===== Passage =====

But the possibility of substantial Harlem and East Harlem price chops has potential apartment buyers giddy at the reintroduction of a nearly extinct New York species: the newer $300,000 (and under) Manhattan condo.

It’s been at least four years since newer condos were common at those prices.

Mr. Staniford predicts Harlem condo prices will fall 20 to 25 percent in the near future. According to Corcoran, the median sales price for an uptown condo in a new development was $560,000 in the third quarter; a theoretical 25 percent price drop brings that figure down to $420,000. The same report found the median sales price for an uptown studio condo in a new development to be $450,000; reduce that by just 20 percent and buyers would have to pay only $360,000–or less.

In a brave new real estate world defined by stricter lending, that may be all that potential home buyers can afford, particularly in neighborhoods like Harlem, where developers and sellers depend primarily on buyers priced out of Manhattan’s more expensive neighborhoods.

Vie Wilson, an uptown-based senior vice president at Corcoran, attributes the slower uptown market to an uncertain economy rattled by the ongoing financial crisis: “There are still a lot of people out there looking, but they are not really pulling the trigger.”

Ms. Wilson declined to predict a price drop, noting, instead, that prices are frozen at their current levels and will eventually move (or stay the same) depending on how things play out in the economy and the credit markets.

“Developers and sellers are waiting to see what happens,” Ms. Wilson said.

With fewer buyers competing for more, often new condos, gone is the fear that, unless you buy now, some richer, more aggressive buyer with double your credit score and twice your annual bonus will swoop in and steal the apartment of your dreams. Buyers have more time to mull things over and, with looming price cuts, are probably asking themselves: Why buy now?

If Mr. Staniford of PropertyShark is right, and Harlem prices do fall by 20 or 25 percent in the next several months, who is to say they don’t keep falling and inch closer to $250,000 or $200,000 per condo in many cases?  

Anthony DeVivio, the sales director in Halstead Property’s Harlem office, is as optimistic as Mr. Staniford is pessimistic about the condo market there and doesn’t predict any significant price softening in the future.

“There is no doubt that business has slowed down, but it’s still a healthy market up here, no doubt not as healthy as a year ago, but still healthy,” he said. If Mr. DeVivio is correct, developers can weather the slower market by offering a mix of more amenities and free upgrades in basic services and forestall any permanent price reductions.

The market is still unsettled, and developers, who will no doubt closely monitor the credit markets and the year-end Wall Street bonuses, have some time to plot their courses of action. If this slow Harlem condo market bleeds into next year, a continued tight credit market or a weak bonus season could lead to substantial price cuts not only uptown, but throughout Manhattan.

Just as unsettled is the interplay between Harlem’s newer condos and the traditional and long-established identity of the neighborhood. The area has seen rapid development during the prolonged real estate boom, and certain areas above 110th Street, like Hamilton Heights and Morningside Heights, are well past the emerging-neighborhood label.

At the same time, other uptown nabes, like Central and East Harlem, are hitting the financial crisis and credit crunch in an awkward transitional phase of gentrification.

Some people may no longer have the means to afford Harlem condo prices, and others, assuming there are price chops throughout the city, may look elsewhere and invest in other, suddenly more affordable neighborhoods. Brokers and real estate professionals working around Harlem are concerned about the direct and indirect ways a recession will impede future development in the area, but they remain cautiously optimistic that the newer condos will draw buyers.

“I think Harlem will still gentrify, but I don’t think it will be at the same pace,” Ms. Wilson of Corcoran said. “It won’t stop, because we’ve gone too far to stop.”

=====

* _Exercise goal_
Please answer from the Harlem condo passage above: by how much does Mr. Staniford predict Harlem condo prices will fall?

===== Data shown =====

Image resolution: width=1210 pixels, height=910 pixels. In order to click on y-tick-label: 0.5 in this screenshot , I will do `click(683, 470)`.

=====

* _Result of this exercise_
20 to 25 percent in the near future.